The posting period starts today and ends on January 24. MLB teams notify the NPB team of a willingness to pay them $20 million should they sign Tanaka. Those teams can then make the pitcher an offer. The fee will be collected by the Golden Eagles only from the team that ultimately signs Tanaka. If Tanaka can’t come to an agreement with an MLB team, his rights revert back to his Japanese club.

Tanaka, who is a star in his homeland and married to a Japanese pop singer, won’t come cheap. He recently hired Derek Jeter’s agent Casey Close, and figures to receive offers from the New York Yankees, Los Angeles Dodgers, and numerous other big-market franchises. The highest bid by an MLB club for an NPB player remains the $52 million that the Texas Rangers posted for Yu Darvish prior to the 2012 season.

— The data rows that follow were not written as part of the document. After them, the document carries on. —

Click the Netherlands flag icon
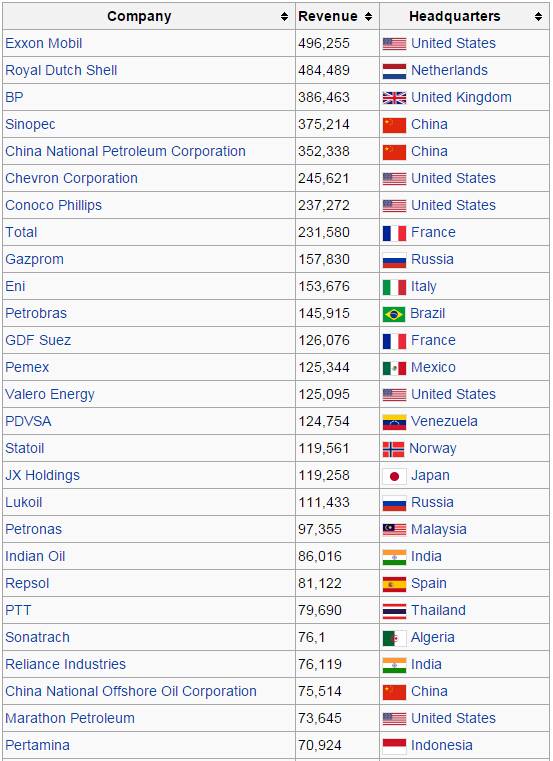The image size is (553, 761). tap(394, 71)
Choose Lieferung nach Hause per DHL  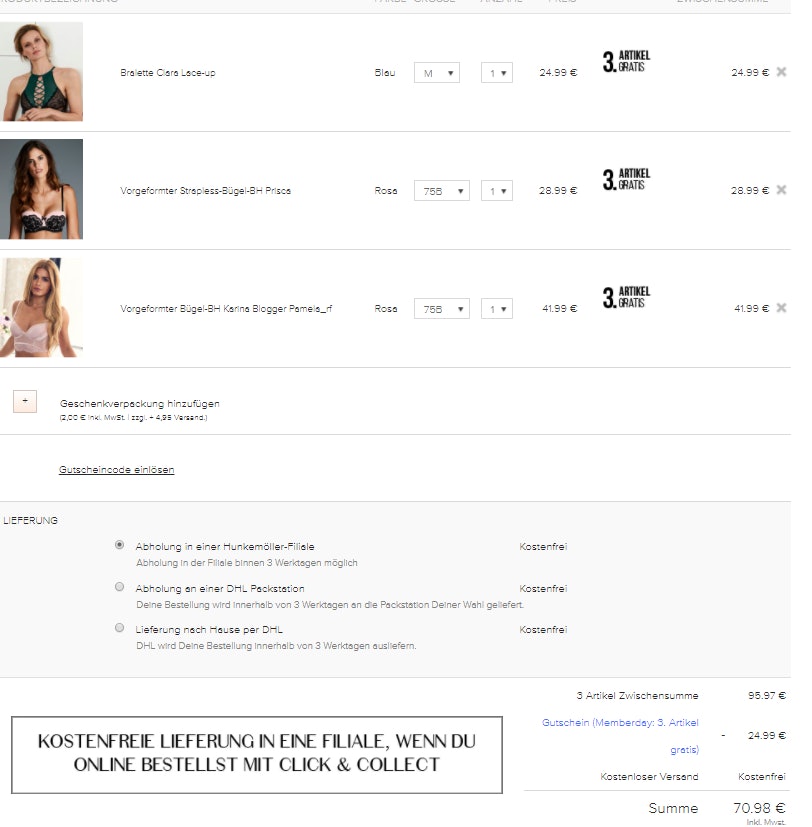coord(120,628)
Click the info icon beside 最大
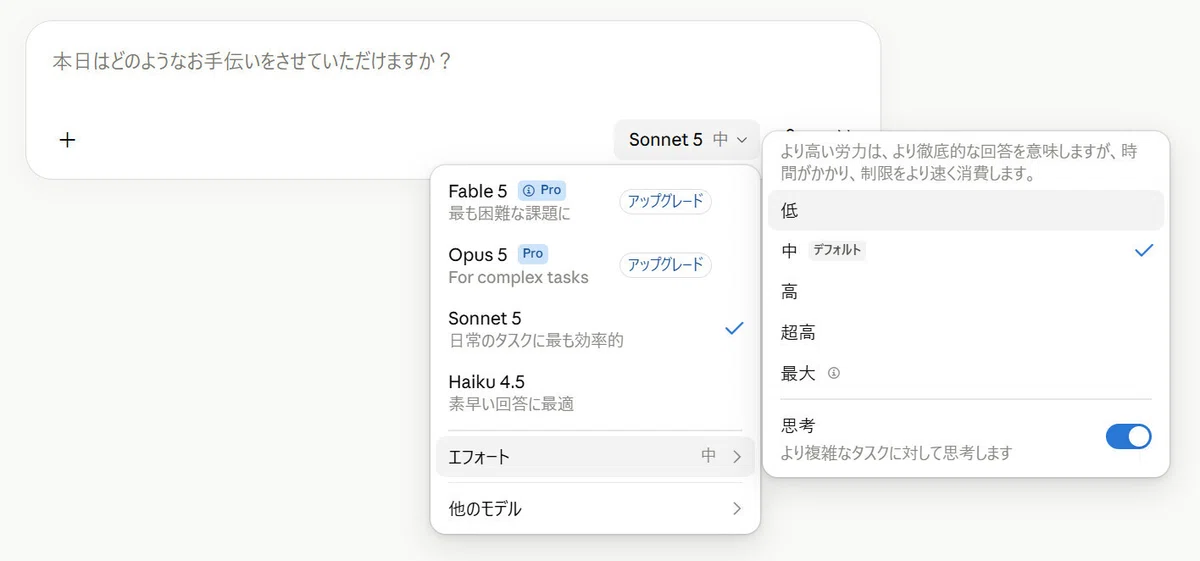This screenshot has height=561, width=1200. pyautogui.click(x=834, y=373)
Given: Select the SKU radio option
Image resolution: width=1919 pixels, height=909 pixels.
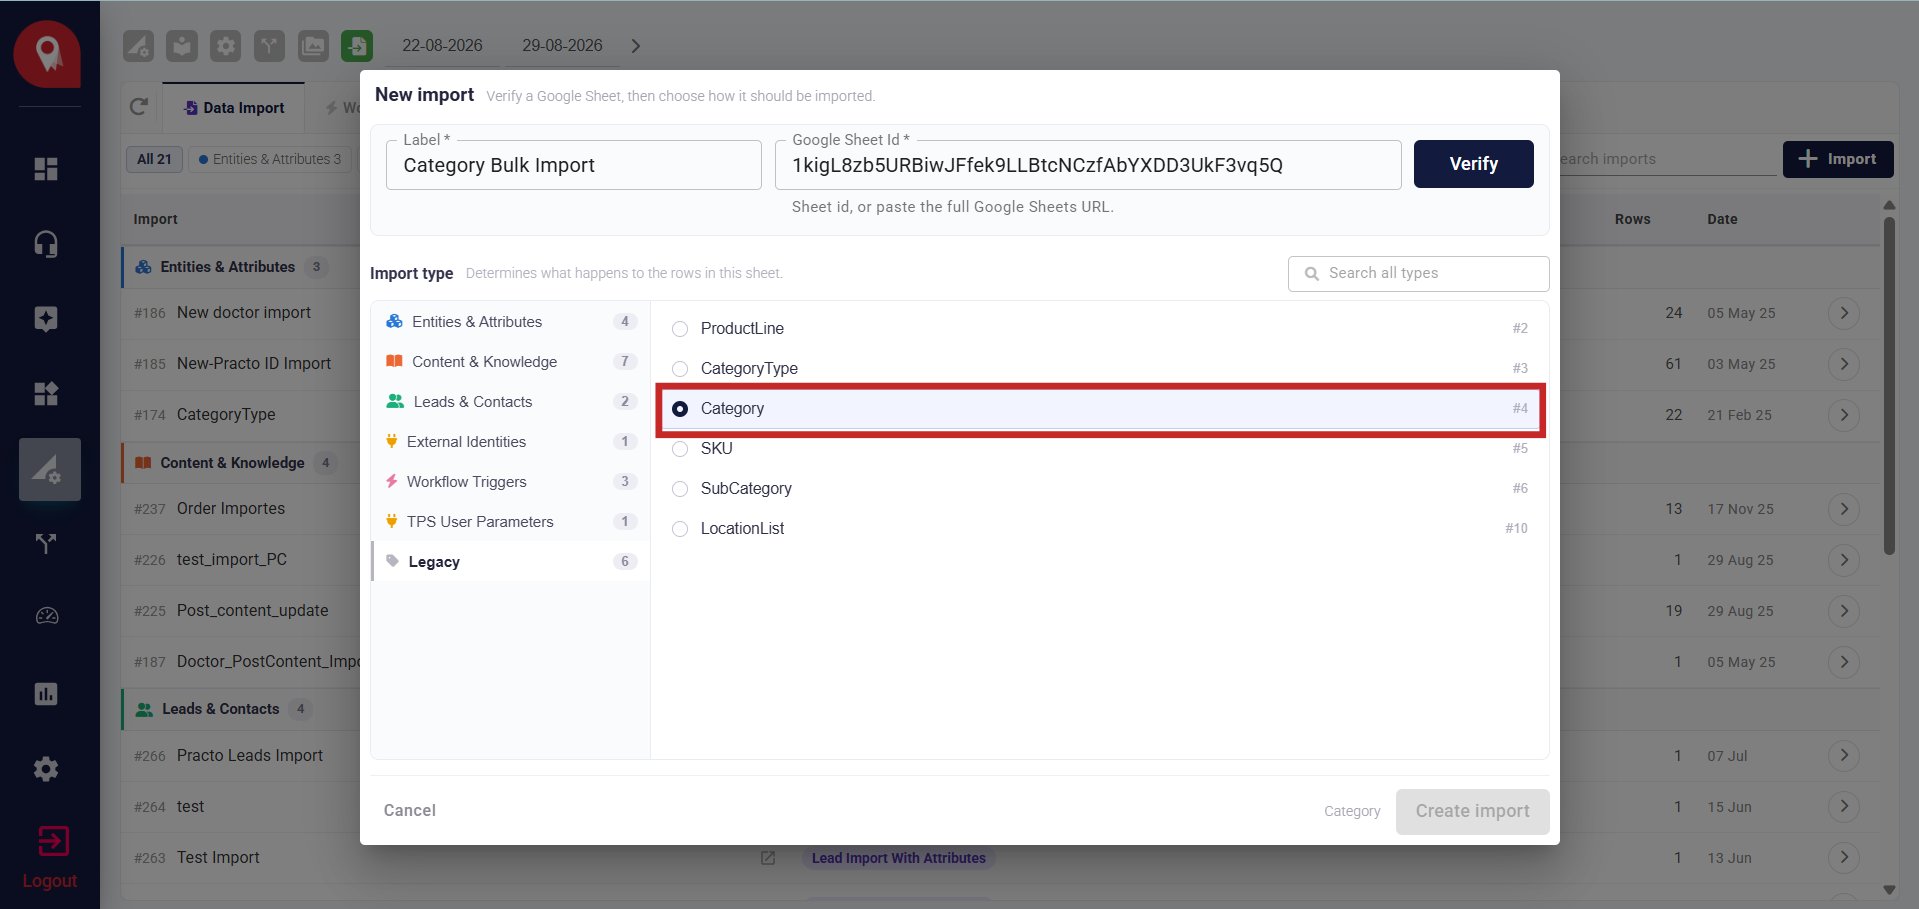Looking at the screenshot, I should click(680, 449).
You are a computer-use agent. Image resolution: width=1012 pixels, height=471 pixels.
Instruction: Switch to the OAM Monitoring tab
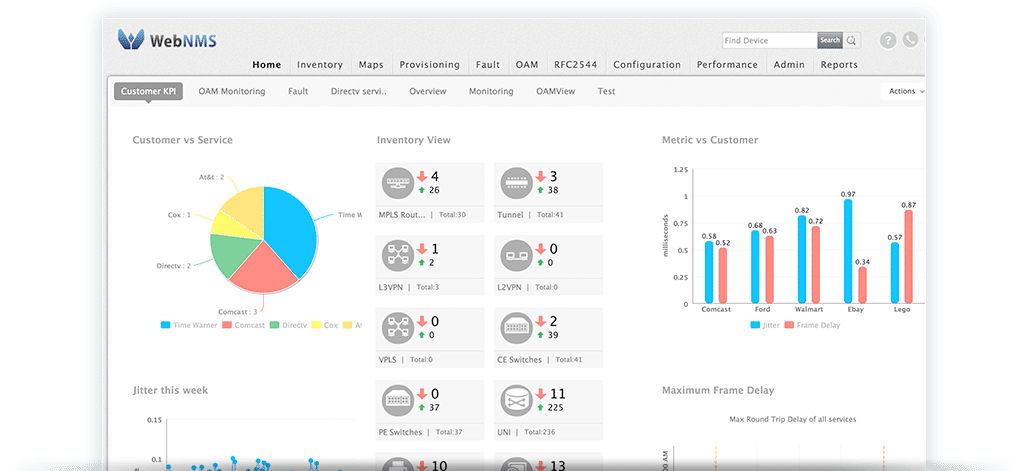click(231, 91)
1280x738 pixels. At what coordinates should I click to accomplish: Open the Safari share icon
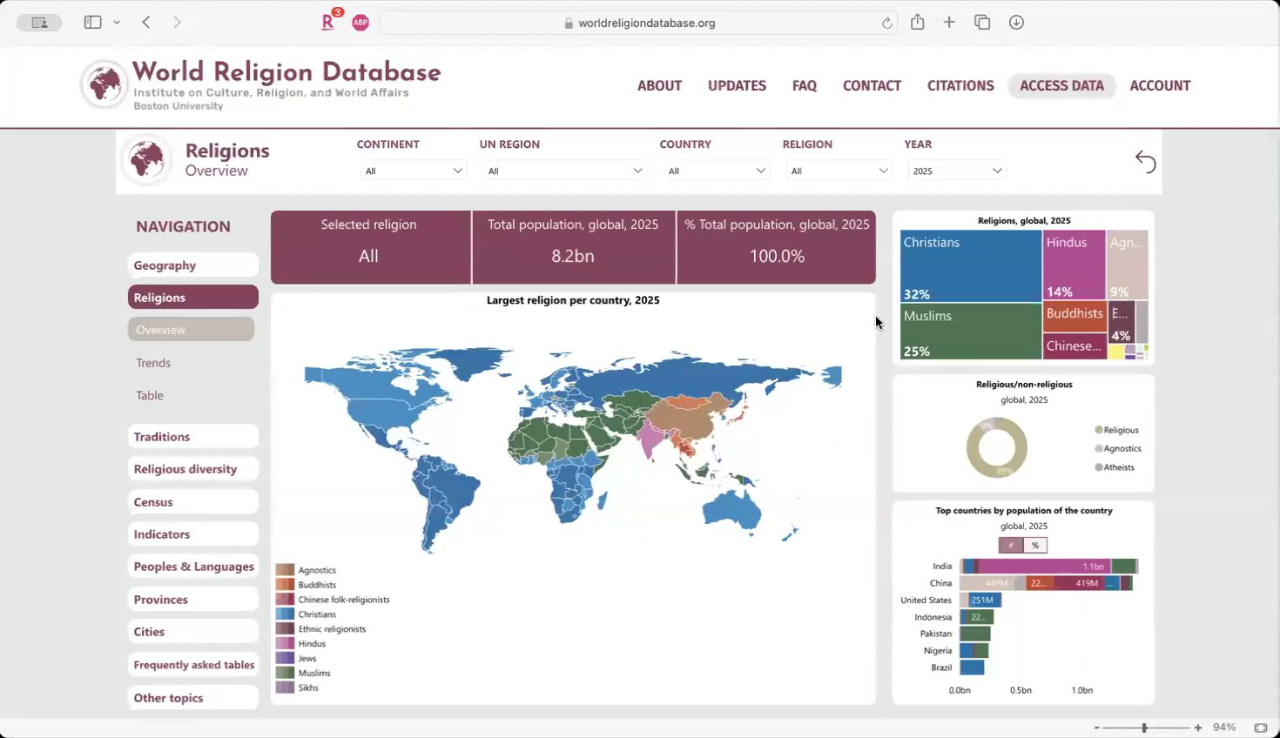click(x=917, y=22)
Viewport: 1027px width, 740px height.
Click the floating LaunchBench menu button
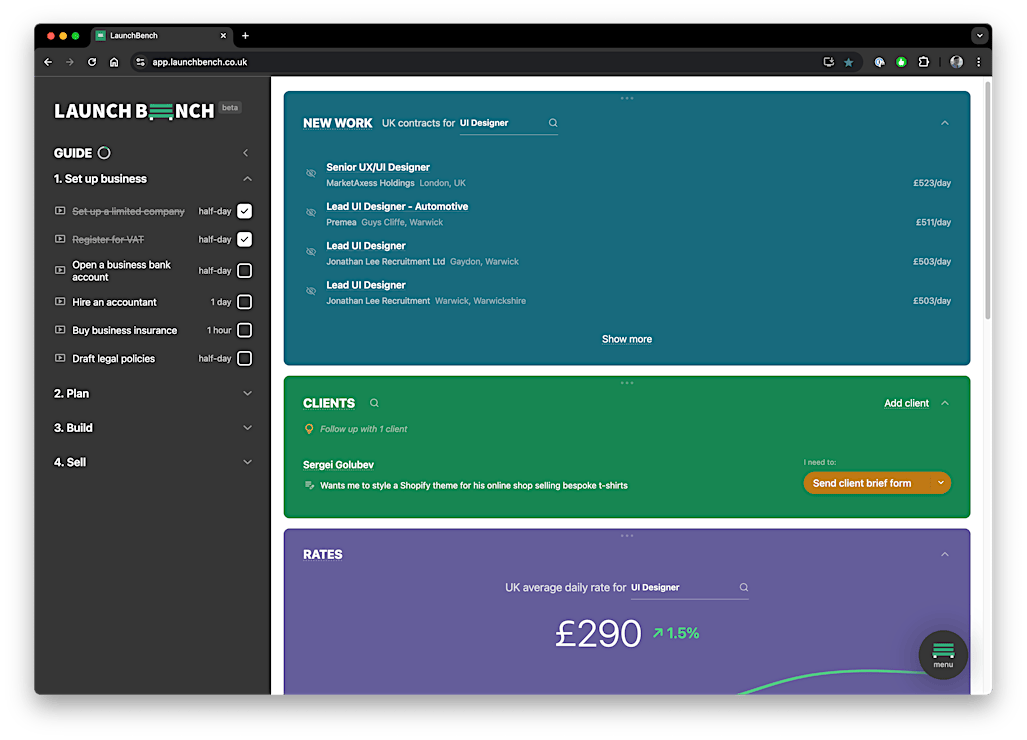pyautogui.click(x=943, y=655)
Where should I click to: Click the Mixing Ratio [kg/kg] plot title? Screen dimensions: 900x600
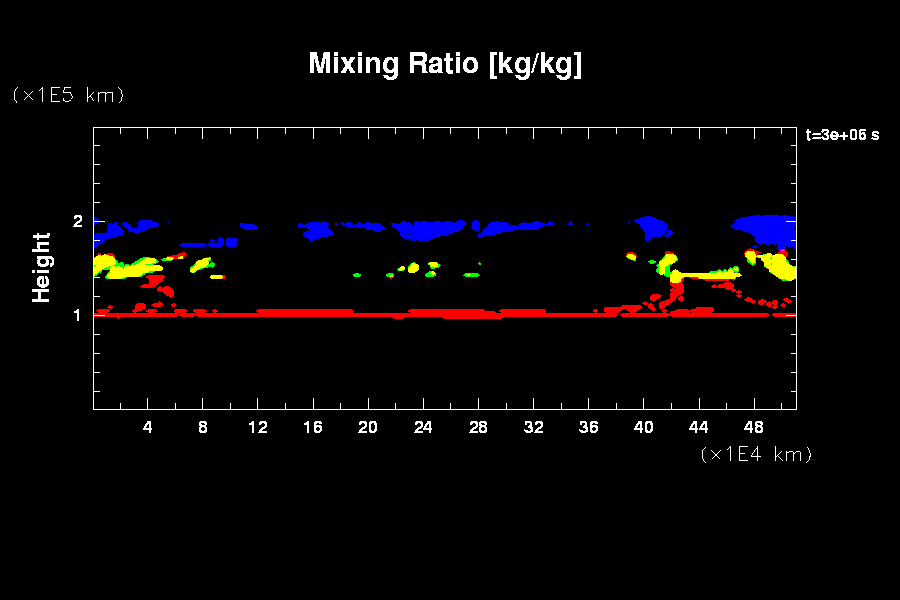coord(445,64)
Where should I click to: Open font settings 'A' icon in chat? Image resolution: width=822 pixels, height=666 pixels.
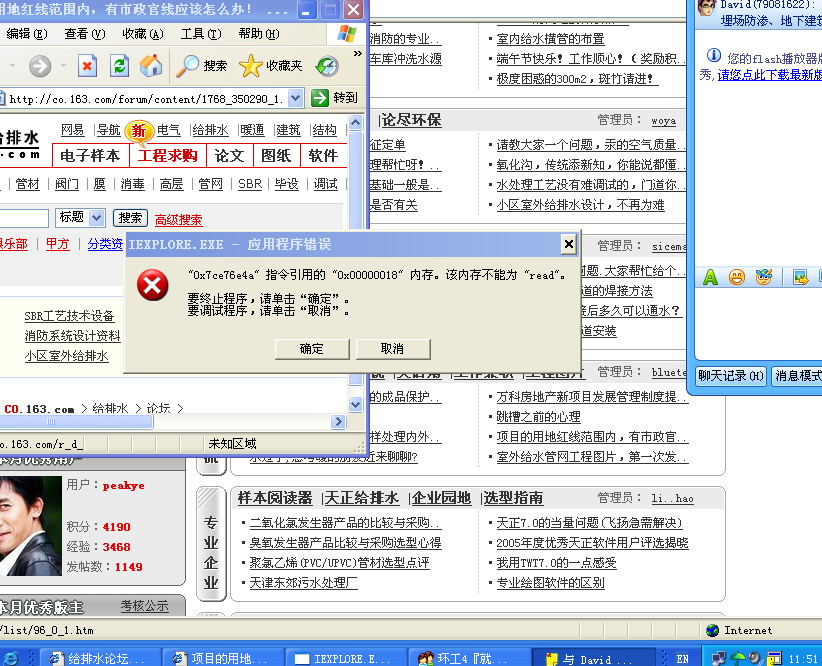pyautogui.click(x=710, y=277)
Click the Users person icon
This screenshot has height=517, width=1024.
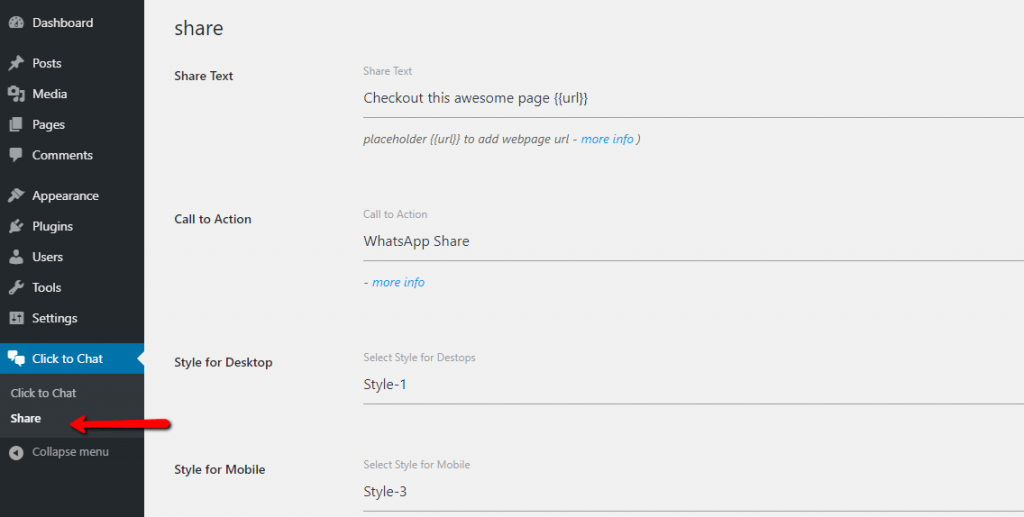16,257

The new agreement between MLB and NPB, announced ten days ago, limits bids to $20 million. This presumably will encourage more bidders and drive up player contracts. Less money to the Japanese team will likely mean more money for the Japanese player. Under the old system, for instance, the Rangers paid out about $112 million for Darvish–$60 million over six years to the player and a $52 million bid to his former club.

“He is better than Darvish because he is a strike thrower,” one scout told the New York Post of Tanaka this fall. “Overall, Darvish’s stuff might be a little bit better, but this guy knows how to pitch. He is like [Hiroki] Kuroda, he has a lot of guts. He throws four pitches but when it gets to [stone]-cutting time, it’s fastball and splitter.” The six-foot-two right hander boasts a 99-35 record with a 2.30 earned-run average over seven seasons in NPB.